◆ **TEXT UNDER STUDY**
Animation by Erik Carter / For The Times; video by Steevy Areeco, Jennifer Bryant and Angela Sharbino

Who’s protecting social media’s child stars? Inside the explosive lawsuit against one YouTuber’s empire,

I, Robot. A.I. is here, and it’s making movies. Is Hollywood ready?

Epic Games hit with record $520 million in penalties over Fortnite privacy breaches. The popular game duped millions of players into making unintentional purchases, the Federal Trade Commission said.

Former CNN chief Jeff Zucker to lead $1-billion media investment group. The veteran executive has been named chief executive and operating partner of RedBird IMI.

Tough break for Henry Cavill. It turns out that it was a little premature of him to announce his return as Superman right before a major DC regime change.

ICYMI. IMDb changes policies, ending age discrimination fight with SAG-AFTRA. ‘GMA3’ hosts Amy Robach and T.J. Holmes ‘will remain off-air’ pending internal review. Fox News’ ‘The Five’ topples ‘Tucker Carlson Tonight’ to become new cable news ratings leader.

Number of the week

$441.6 million

The opening weekend box office for “Avatar: The Way of Water” — $134 million domestic and $307.6 million overseas — came in lower than expectations. Analysts had been predicting $150 million to $175 million from the U.S. and Canada.

But let’s calm down.

This movie’s success is not just about the debut, it’s about the long game, just as it was for the first “Avatar” in 2009 when it opened at $77 million in the U.S. and Canada and eventually made its way to $2.7 billion worldwide ($2.9 billion after re-releases).

The new film faces minimal competition in the coming weeks, the audience scores are high and Cameron’s movies typically have strong legs. Maybe people who couldn’t get tickets for 3-D screenings chose to wait? 3-D represented 57% of domestic business for the “Avatar” sequel.

This isn’t the same movie business that existed in 2009, though, and we won’t really know how the film’s performance is shaping up until next weekend. Cameron himself has suggested that the target for the film is roughly $2 billion worldwide.

Analyst David A. Gross, of Franchise Entertainment Research, estimates that the actual break-even point is much lower. Either way, Disney has a lot on the line here, with three additional sequels on the way. Credit Cameron for aiming high.

“Ultimately, the Avatar series is going to be profitable, it’s going to feed all of Disney’s businesses, and the next film is on its way,” Gross wrote in his Sunday dispatch.

◆ **SUPPLIED MATERIAL**
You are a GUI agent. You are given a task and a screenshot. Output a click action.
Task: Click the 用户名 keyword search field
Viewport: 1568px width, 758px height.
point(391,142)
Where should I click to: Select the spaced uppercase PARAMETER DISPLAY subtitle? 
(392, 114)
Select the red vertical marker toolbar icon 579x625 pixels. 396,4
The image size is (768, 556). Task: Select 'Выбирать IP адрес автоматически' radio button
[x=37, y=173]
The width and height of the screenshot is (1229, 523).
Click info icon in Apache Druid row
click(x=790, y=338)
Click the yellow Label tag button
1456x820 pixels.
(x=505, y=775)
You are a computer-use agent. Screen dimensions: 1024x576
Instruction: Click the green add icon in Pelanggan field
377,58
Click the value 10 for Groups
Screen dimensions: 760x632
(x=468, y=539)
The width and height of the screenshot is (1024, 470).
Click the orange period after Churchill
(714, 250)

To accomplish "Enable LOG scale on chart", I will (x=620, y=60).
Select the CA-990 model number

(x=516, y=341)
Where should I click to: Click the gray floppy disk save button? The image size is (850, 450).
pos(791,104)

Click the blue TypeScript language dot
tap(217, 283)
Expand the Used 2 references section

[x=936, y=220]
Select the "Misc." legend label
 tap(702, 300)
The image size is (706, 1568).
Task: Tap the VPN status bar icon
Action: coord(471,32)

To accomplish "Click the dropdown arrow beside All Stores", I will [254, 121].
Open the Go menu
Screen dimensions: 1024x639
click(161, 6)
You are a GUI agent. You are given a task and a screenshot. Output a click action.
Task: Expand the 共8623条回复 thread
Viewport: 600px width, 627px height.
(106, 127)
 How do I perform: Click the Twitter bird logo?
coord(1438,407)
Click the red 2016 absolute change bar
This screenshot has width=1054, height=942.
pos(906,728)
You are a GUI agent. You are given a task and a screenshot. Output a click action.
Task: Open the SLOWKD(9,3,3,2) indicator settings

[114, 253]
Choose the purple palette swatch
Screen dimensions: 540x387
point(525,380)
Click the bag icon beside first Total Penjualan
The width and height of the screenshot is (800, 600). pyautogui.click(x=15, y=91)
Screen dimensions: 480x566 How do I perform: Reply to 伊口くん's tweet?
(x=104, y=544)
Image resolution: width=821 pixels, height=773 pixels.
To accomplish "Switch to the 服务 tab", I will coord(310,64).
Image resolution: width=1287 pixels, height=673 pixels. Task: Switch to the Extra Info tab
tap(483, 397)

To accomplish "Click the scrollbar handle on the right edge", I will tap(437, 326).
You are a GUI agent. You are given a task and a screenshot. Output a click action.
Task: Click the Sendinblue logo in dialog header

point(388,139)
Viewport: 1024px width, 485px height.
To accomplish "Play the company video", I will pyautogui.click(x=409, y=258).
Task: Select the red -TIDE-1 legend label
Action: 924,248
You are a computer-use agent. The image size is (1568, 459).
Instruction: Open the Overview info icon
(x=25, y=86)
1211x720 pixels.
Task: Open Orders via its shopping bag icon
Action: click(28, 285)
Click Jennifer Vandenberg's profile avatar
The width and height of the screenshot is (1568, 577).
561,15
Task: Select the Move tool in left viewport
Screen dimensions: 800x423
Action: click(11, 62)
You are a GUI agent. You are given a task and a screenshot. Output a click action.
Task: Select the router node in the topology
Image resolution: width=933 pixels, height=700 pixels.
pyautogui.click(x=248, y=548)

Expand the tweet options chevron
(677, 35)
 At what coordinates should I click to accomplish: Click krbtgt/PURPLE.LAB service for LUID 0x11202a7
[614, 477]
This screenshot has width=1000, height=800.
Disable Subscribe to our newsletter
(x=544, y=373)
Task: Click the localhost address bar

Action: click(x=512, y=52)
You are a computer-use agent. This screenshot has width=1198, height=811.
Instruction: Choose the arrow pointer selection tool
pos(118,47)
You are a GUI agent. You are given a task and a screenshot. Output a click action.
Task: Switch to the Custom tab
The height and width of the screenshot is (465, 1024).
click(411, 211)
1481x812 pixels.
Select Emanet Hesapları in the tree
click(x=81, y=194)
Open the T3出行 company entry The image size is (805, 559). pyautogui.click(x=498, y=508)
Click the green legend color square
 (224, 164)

◆ **TASKS TO CARRY OUT**
1) According to the entertainment news roundup, how much did "Avatar: The Way of Water" earn overseas in its opening weekend?
2) Please carry on the entertainment news roundup from its final sentence.

◆ **RESULTS FOR THE EXERCISE**
1) $307.6 million

2)
China was an issue for “The Way of Water,” falling short of projections with its $57-million opening weekend despite strong social media scores. Renewed optimism for the China box office after the easing of COVID-19 restrictions was hampered by coronavirus outbreaks in the country. The first “Avatar” made more than $200 million there during its original release, so this is an important market.

Rance Pow, of the box office data firm Artisan Gateway, notes that “The Way of Water” faces minimal competition until the Chinese New Year release of the “Wandering Earth” sequel. But the damage wrought by the virus makes forecasting difficult. “It is a bumpy path to recovery in China, perhaps more so now than in any other major theatrical market worldwide,” Pow said in an email.

Best of the web

‘Gangnam Style’ brought K-Pop to the world, but haunted its creator. (New York Times)
How effective altruism let Sam Bankman-Fried and FTX happen. (Vox)
All these retail workers want for Christmas is to stop that Mariah Carey song. (Wall Street Journal)
‘White Lotus’ didn’t care about toxic masculinity after all. (NYT)

Film shoots

FilmLA reports solid weekly production numbers as the industry heads to the end of the year. Shoot days were up from the previous week and the same period a year ago.

Film tracker week to week
film tracker year over year

Finally ...

One of my favorite things to do every December is binge the best stand-up comedy albums and specials of the year, as determined by our paper, NPR’s “Bullseye With Jesse Thorn” and Paste. My favorite find so far: Canadian comic Luba Magnus’ delightfully silly “Baba Luba.” Spike that eggnog and enjoy her reminiscences of not being allowed to watch “Dawson’s Creek.”